→ **Data entries**:
------------
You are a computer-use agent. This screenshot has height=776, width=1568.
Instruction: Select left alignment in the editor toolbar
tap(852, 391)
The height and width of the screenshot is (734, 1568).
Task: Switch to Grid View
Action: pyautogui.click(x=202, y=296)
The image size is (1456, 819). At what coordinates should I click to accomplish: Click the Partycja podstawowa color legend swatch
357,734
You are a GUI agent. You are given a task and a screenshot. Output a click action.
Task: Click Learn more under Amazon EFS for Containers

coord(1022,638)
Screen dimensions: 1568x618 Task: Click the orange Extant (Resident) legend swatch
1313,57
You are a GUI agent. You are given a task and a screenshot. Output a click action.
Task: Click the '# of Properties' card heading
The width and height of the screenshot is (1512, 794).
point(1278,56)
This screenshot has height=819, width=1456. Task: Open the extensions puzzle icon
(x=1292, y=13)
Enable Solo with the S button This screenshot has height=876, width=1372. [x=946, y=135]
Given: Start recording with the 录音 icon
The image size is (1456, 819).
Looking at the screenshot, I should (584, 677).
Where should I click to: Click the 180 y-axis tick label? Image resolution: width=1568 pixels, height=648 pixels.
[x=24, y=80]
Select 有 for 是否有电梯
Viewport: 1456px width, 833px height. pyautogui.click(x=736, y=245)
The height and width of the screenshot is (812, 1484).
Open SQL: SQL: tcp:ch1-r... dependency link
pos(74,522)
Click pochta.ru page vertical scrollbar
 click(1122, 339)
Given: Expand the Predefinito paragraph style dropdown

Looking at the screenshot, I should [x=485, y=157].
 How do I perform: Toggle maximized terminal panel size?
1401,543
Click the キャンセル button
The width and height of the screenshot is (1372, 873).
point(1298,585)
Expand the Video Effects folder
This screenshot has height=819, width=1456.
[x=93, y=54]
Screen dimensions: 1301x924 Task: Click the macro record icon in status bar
------------
→ **PROBLEM STATEMENT**: Would you repeat each line above exactly as it stands?

→ **TASK OUTPUT**:
You are a computer-use agent. This screenshot has height=776, width=1568.
Instruction: Select left alignment in the editor toolbar
tap(852, 391)
The height and width of the screenshot is (734, 1568).
Task: Switch to Grid View
Action: pyautogui.click(x=202, y=296)
The image size is (1456, 819). At what coordinates should I click to accomplish: Click the Partycja podstawowa color legend swatch
357,734
You are a GUI agent. You are given a task and a screenshot. Output a click action.
Task: Click Learn more under Amazon EFS for Containers

coord(1022,638)
Screen dimensions: 1568x618 Task: Click the orange Extant (Resident) legend swatch
1313,57
You are a GUI agent. You are given a task and a screenshot. Output a click action.
Task: Click the '# of Properties' card heading
The width and height of the screenshot is (1512, 794).
point(1278,56)
This screenshot has height=819, width=1456. Task: Open the extensions puzzle icon
(x=1292, y=13)
Enable Solo with the S button This screenshot has height=876, width=1372. [x=946, y=135]
Given: Start recording with the 录音 icon
The image size is (1456, 819).
Looking at the screenshot, I should (584, 677).
Where should I click to: Click the 180 y-axis tick label? Image resolution: width=1568 pixels, height=648 pixels.
[x=24, y=80]
Select 有 for 是否有电梯
Viewport: 1456px width, 833px height. pyautogui.click(x=736, y=245)
The height and width of the screenshot is (812, 1484).
Open SQL: SQL: tcp:ch1-r... dependency link
pos(74,522)
Click pochta.ru page vertical scrollbar
 click(1122, 339)
Given: Expand the Predefinito paragraph style dropdown

Looking at the screenshot, I should [x=485, y=157].
 How do I perform: Toggle maximized terminal panel size?
1401,543
Click the キャンセル button
The width and height of the screenshot is (1372, 873).
point(1298,585)
Expand the Video Effects folder
This screenshot has height=819, width=1456.
[x=93, y=54]
Screen dimensions: 1301x924 Task: Click the macro record icon in status bar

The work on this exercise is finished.